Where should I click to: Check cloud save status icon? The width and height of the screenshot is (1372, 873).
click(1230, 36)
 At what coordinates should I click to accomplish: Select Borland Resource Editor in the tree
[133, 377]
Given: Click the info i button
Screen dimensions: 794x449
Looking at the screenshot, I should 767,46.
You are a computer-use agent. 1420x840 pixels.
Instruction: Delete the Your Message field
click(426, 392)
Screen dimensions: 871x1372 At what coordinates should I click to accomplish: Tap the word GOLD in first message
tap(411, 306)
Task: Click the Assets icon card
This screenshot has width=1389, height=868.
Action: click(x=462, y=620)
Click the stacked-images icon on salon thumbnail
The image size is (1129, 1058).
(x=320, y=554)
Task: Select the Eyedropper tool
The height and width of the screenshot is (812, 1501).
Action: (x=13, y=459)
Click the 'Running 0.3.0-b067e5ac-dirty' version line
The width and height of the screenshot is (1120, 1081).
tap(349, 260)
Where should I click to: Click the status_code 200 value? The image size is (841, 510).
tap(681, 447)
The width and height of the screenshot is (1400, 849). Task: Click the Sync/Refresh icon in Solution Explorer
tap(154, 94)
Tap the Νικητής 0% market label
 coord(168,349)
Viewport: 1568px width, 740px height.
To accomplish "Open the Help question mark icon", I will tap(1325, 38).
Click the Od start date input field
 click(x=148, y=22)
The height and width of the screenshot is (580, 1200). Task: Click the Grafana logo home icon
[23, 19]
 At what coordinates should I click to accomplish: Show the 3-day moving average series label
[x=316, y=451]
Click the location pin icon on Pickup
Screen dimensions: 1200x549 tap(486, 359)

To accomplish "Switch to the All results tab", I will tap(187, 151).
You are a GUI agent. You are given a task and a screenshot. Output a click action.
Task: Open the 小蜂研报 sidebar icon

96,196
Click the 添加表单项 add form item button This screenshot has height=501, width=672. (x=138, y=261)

******************************

# [AIM]
Copy the lines above verbatim, beginning at the line that contains "At what coordinates should I click to accomplish: Show" and stopping after the line that contains "will tap(187, 151).".

# [TASK RESULT]
 At what coordinates should I click to accomplish: Show the 3-day moving average series label
[x=316, y=451]
Click the location pin icon on Pickup
Screen dimensions: 1200x549 tap(486, 359)

To accomplish "Switch to the All results tab", I will tap(187, 151).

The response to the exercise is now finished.